Cooking Instructions

  1. 1.

    Heat 2 Tbsp. oil in a large pot over medium-high and cook onion, potato, carrot, chile, and garlic, stirring occasionally, until onion is golden and soft, 8-10 minutes. Season with salt, add chili powder, and cook, stirring, until chili is fragrant, about 1 minute. Add ground beef and cook, breaking up with the back of a spoon and scraping up any browned bits from pot, until meat is browned, 12-15 minutes. Stir in salsa; bring to a boil. Reduce heat and simmer until most of liquid evaporates and beef is tender, 15-20 minutes. Season beef picadillo with salt.

    45 min

  2. 2.

    Meanwhile, pour oil into a medium heavy pot to come 3" up the sides; fit with thermometer.
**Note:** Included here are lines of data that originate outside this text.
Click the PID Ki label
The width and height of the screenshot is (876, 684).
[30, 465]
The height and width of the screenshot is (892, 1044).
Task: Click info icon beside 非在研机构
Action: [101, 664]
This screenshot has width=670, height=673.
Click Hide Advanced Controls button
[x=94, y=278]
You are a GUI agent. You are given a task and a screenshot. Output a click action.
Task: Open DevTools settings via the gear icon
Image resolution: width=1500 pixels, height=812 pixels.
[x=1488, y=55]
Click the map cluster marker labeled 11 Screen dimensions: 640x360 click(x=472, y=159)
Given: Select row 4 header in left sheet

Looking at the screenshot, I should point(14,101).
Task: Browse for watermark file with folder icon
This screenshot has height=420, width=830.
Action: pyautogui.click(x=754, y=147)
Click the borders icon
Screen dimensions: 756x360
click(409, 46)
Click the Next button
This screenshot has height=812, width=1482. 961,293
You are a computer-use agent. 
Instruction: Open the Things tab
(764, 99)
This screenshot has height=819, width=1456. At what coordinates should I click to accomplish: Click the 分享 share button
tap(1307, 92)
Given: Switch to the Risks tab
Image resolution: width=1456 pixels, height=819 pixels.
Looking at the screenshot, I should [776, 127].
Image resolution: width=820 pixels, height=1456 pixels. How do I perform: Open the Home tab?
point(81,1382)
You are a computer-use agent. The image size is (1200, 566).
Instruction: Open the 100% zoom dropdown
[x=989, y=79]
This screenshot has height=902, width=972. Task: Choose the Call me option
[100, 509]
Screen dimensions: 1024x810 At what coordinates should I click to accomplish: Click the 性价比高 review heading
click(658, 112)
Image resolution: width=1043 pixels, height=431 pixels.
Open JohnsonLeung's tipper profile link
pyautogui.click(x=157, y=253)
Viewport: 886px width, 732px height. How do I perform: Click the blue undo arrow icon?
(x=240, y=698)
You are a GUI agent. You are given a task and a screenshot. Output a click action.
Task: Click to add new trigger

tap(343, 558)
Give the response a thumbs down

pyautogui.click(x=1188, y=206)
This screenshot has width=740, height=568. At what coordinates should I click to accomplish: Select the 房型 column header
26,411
Heat over high until thermometer registers 375°. Holding a tortilla perpendicular to the oil near the edge of the pot, carefully lower into the oil so that the tortilla slides to the bottom (this method will fry and seal both sides of the tortilla, allowing steam to inflate-or "puff"-the tortilla like a balloon). After a few seconds, the puffy tortilla will float to the surface; turn over and push the top edge of a metal spatula (a fish spatula works best) into the center of the tortilla, bending it into a taco shape, and press it below the oil's surface. Hold in place and cook until golden brown and crisp, about 1 minute. Invert taco shell on paper towels to drain. Repeat with remaining tortillas.

    20 min

  3. 3.

    Spoon beef picadillo into shells and top with lettuce, tomatoes, cheese, and cilantro. Serve with lime wedges.

    5 min

  4. 4.

    Beef picadillo can be made 1 day ahead. Let cool; cover and chill. Reheat before serving.